Use the old model airplane building trick. Use the yellow glue and then put a small dab of CA on the same joint. The CA will hold the parts while the yellow glue dries. On model airplane frames, we would stick them together with CA then you could take them off the board and brush yellow glue around the joint. That allows access all the way around the joint. On bigger pieces, we would put yellow glue between the parts, then put a tiny dab of CA outside to hold them.
John
I'm suprised nobody mentioned Pacer Formula 560 Canopy Glue. This is my favorite for bonding wood and paper products, as well as clear plastic. It's doesn't dry nearly as fast as CA, but it's by far faster than any other white glue I've tried.
David
Call me old fashioned, but I LOVE Walthers Goo.......
Yellow glue (for wood) comes in second, followed by Testors liquid for styrene and CA for everything else.
For tricky applications, I'll tack the pieces in place with Goo and seal the deal with a drop of CA.
Works like a charm.
Ken, I'm with you on that. I've been using Goo ever since the '80s and have learned to appreciate its qualities above most others. It is usually my first choice even though many people think I'm nuts. For paper model construction it's all but a necessity. -- Russ
I usually Titebond or Titebond II for outdoor projects. I have also used Testor's wood glue with good results. It sets quite fast and won't glue your fingers like CA.
(https://www.finescalerr.com/smf/proxy.php?request=http%3A%2F%2Fwww.hobbymasters.com%2FProductImages%2Fbuildingsupplies%2Fglues%2FThumb_tesr1505.JPG&hash=d7ed3008cbbd69418b99d763d69551481df9fc93)
-Brian
Particularly when gluing two dissimilar materials like wood to metal or metal to plastic, and on larger surfaces, a decent 5 min. epoxy has always been among my top choices.
Russ, GOO glue smells good too like the olden days of modeling. CA, especially when I flow a big fillet, is acrid and no fun at all.

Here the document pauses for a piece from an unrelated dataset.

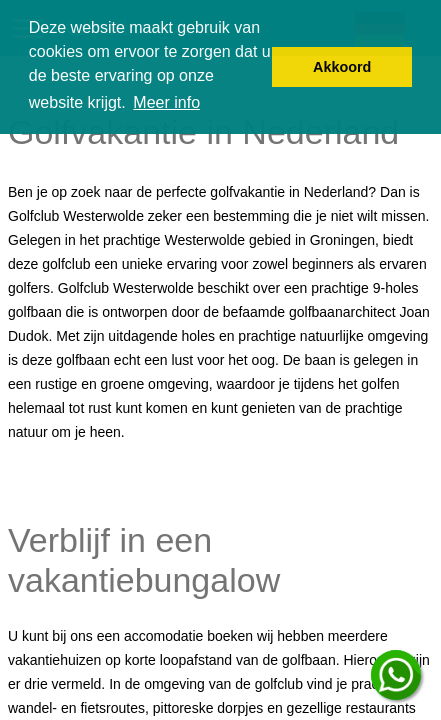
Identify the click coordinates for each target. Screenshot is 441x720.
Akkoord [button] (342, 67)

If the smell of CA is a problem for you I recommend you try foam safe CA. I discovered last year that I had developed an allergy to CA fumes. Nothing too serious, just my eyes would water pretty bad and my nose would run. Soon after I switched to foam safe CA and have had no noticible allergic reactions since. I use the generic stuff, (hobby shop label) labeled as "Super Gold+" 100% foam safe and odorless. That stuff also works with the regular accelerator and seems to be just as strong as regular CA. I tried Zap's version of foam safe which was much more expensive and requires a special accelerator and was very disappointed, didn't work very well at all.
David
All I use is CA for everything but styrene to styrene. I mostly use the super thin 1-3 sec. and on some things the extra thick 10-25 sec.
Gordon Birrell
http://www.flickr.com/photos/77318580@N00/
Dave from Ozark sent me some of that new glue he is advertising to try. So far I found it is strong, clear and dries fairly rapidly. It tends to be a little rubbery even after drying so doesn't sand well. That does mean it should take shock well. It tends to be a little stringy when you try to put it on with a toothpick in tight areas. It really does remind me of the old DUCO that I loved in my early model airplane days (daze). It is faster drying though. I've just started trying different materials and it worked well on wood but not on polycarbonate.